* _What the task asks_:
Reproduce exactly the lines of this material that begin at the line with "This screenshot has" and end at the line with "Task: Click the reset zoom magnifier icon", both included. Omit the pictures and everything else.

══ Supplied material

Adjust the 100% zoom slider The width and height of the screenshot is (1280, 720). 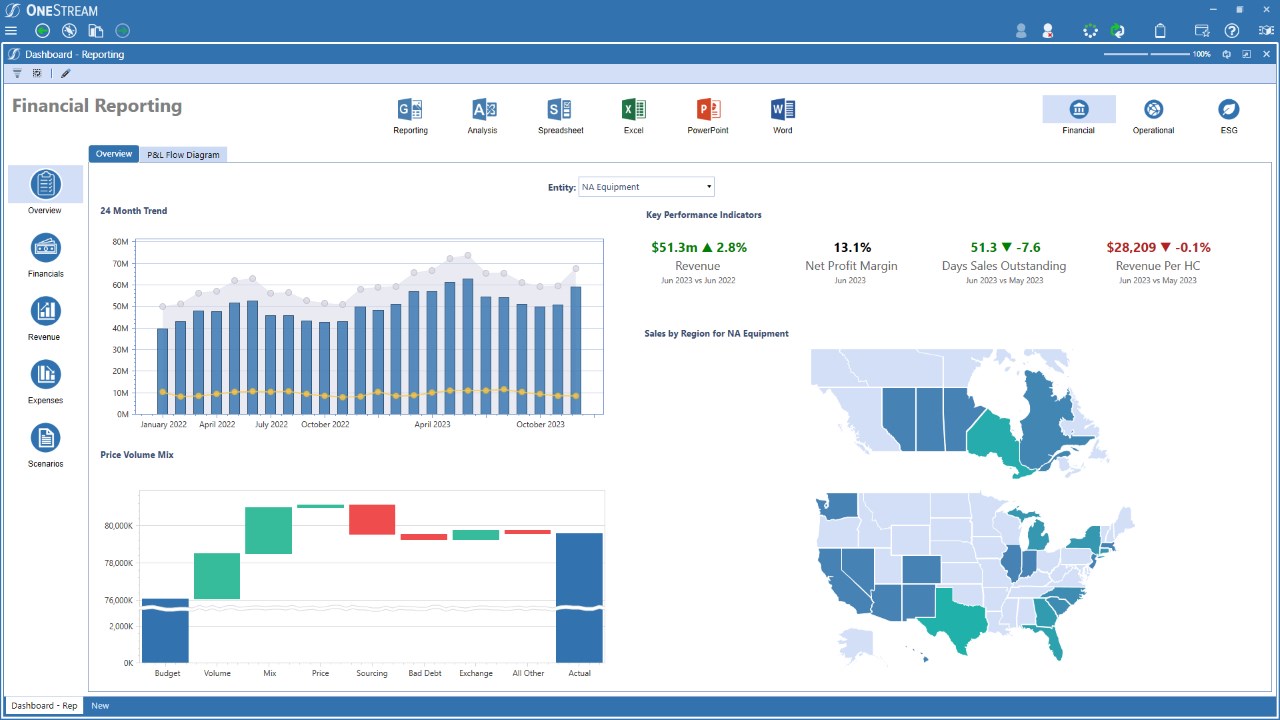1147,54
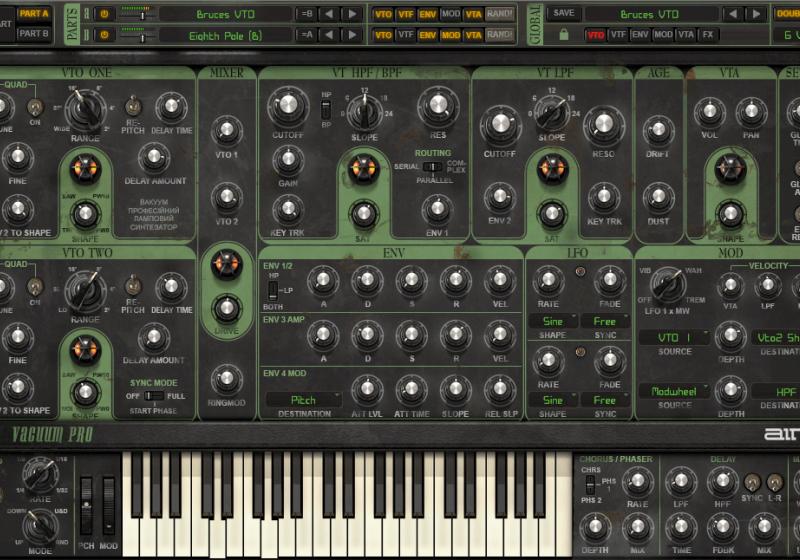Click the global SAVE button
The image size is (800, 560).
tap(563, 14)
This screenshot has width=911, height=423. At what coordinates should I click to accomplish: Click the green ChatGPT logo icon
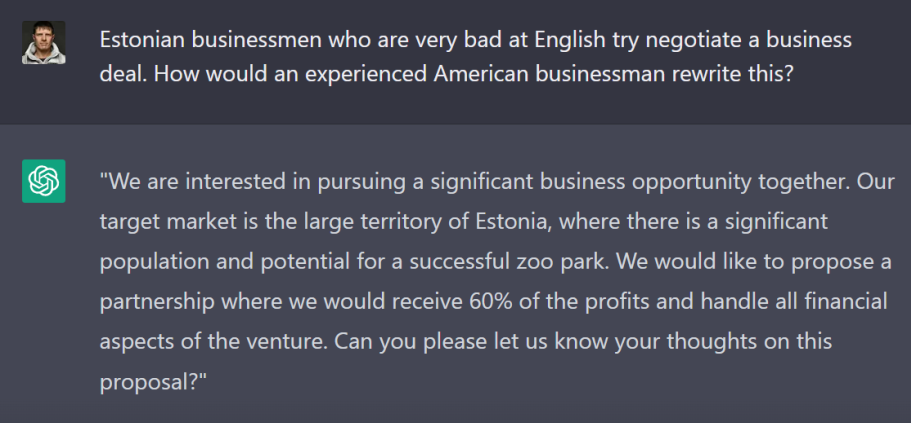pyautogui.click(x=43, y=181)
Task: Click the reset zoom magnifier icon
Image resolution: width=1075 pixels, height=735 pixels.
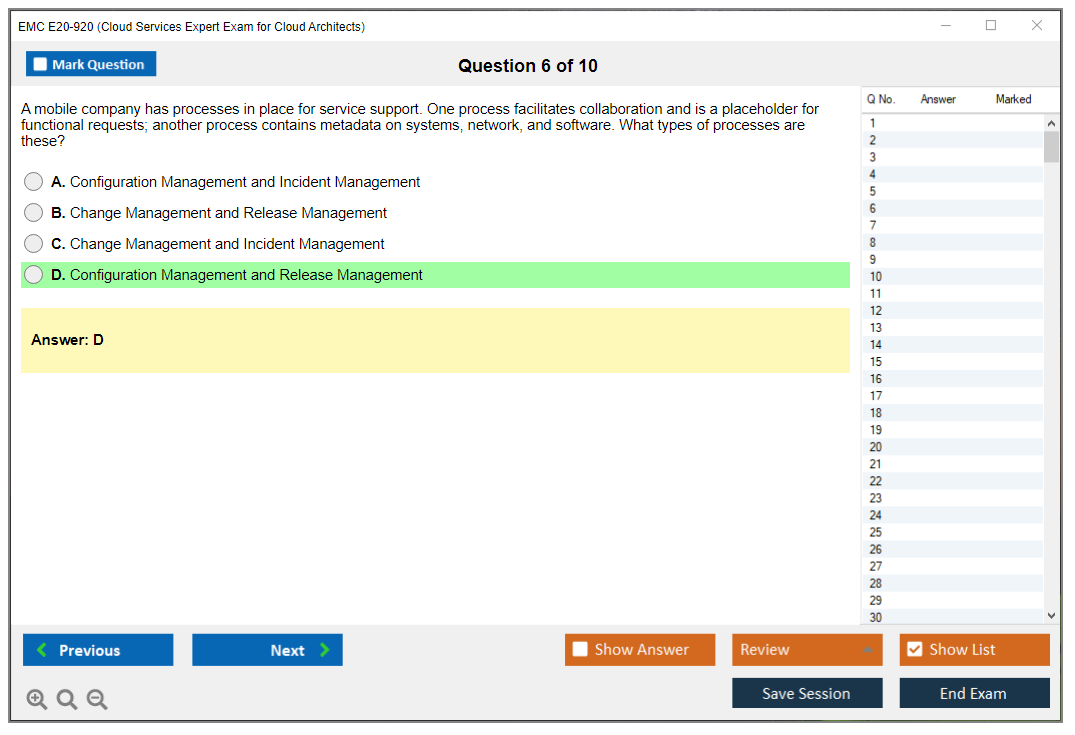Action: pyautogui.click(x=67, y=700)
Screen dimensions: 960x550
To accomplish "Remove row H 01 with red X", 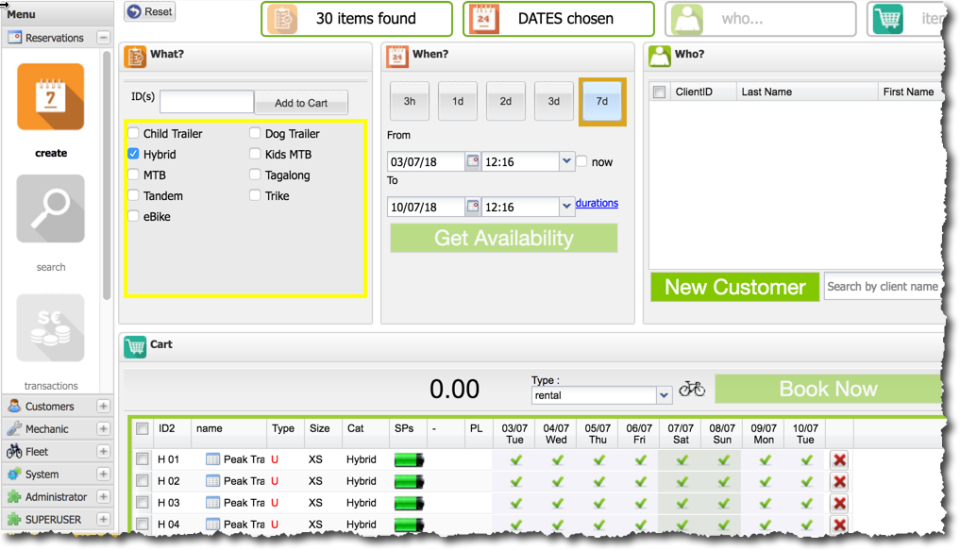I will [839, 460].
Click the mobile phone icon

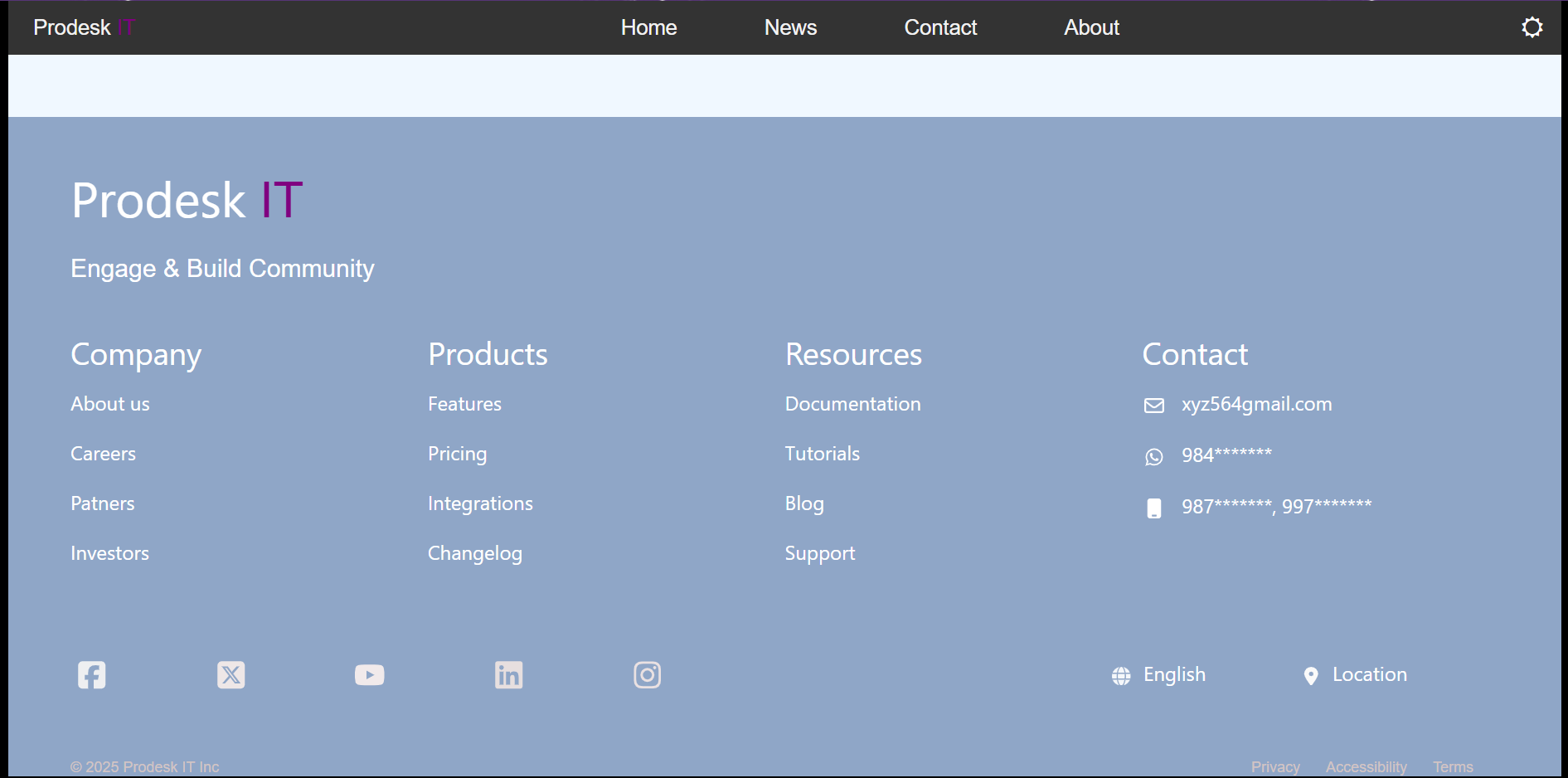(x=1154, y=508)
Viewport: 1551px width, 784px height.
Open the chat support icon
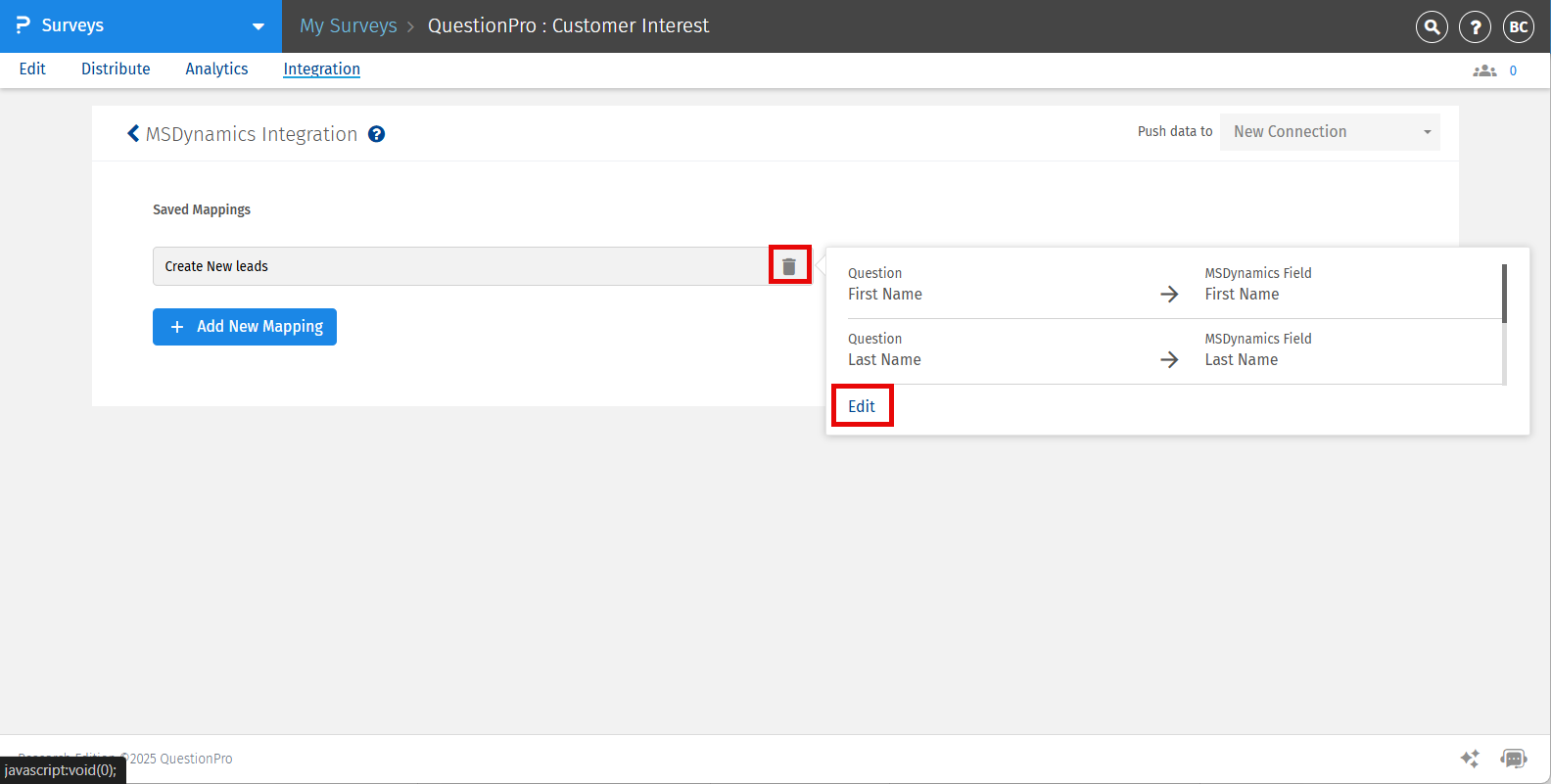[1513, 759]
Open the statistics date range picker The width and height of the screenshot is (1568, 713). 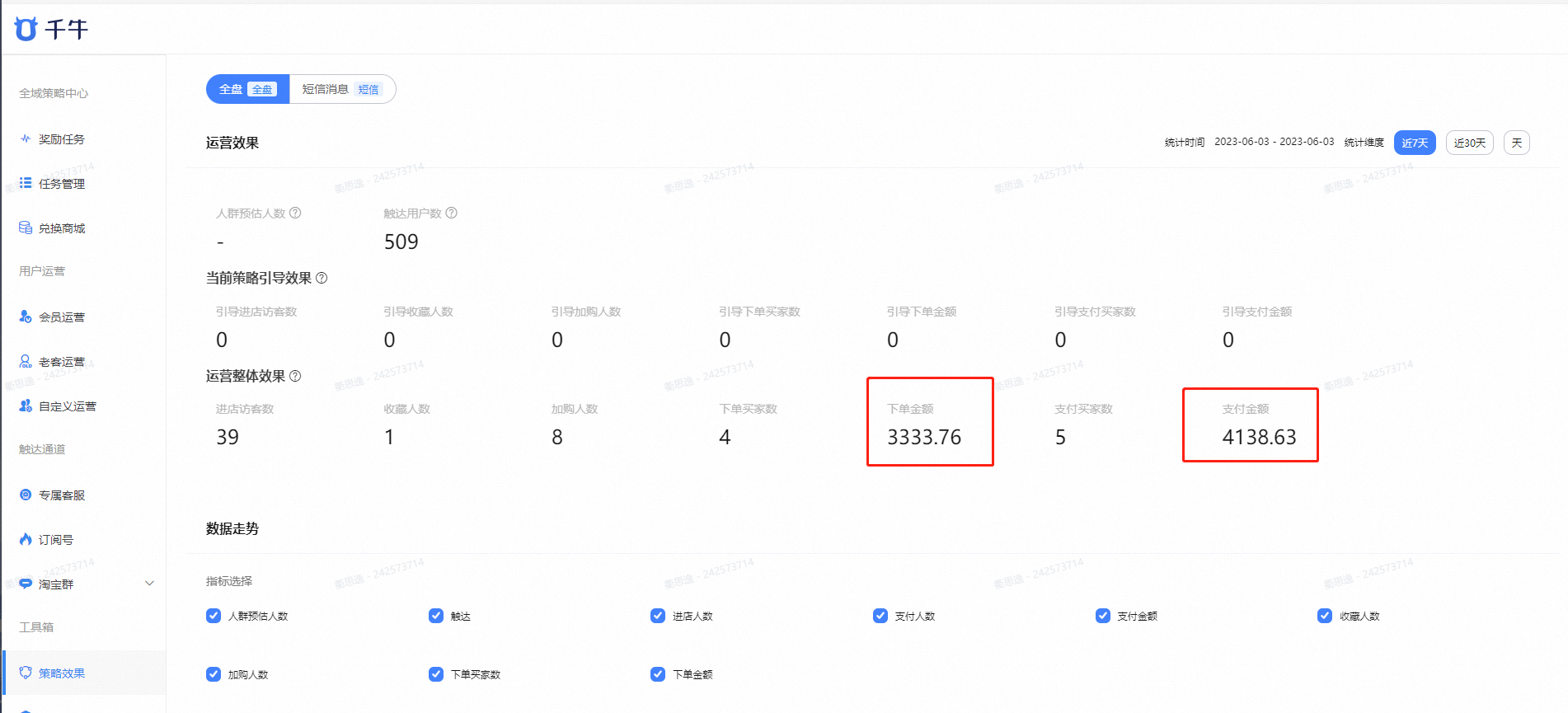click(1274, 142)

════

* _Written answer_:
This screenshot has width=911, height=423. At what coordinates should I click to accomplish: Click the green ChatGPT logo icon
pyautogui.click(x=43, y=181)
Task: Click the reset zoom magnifier icon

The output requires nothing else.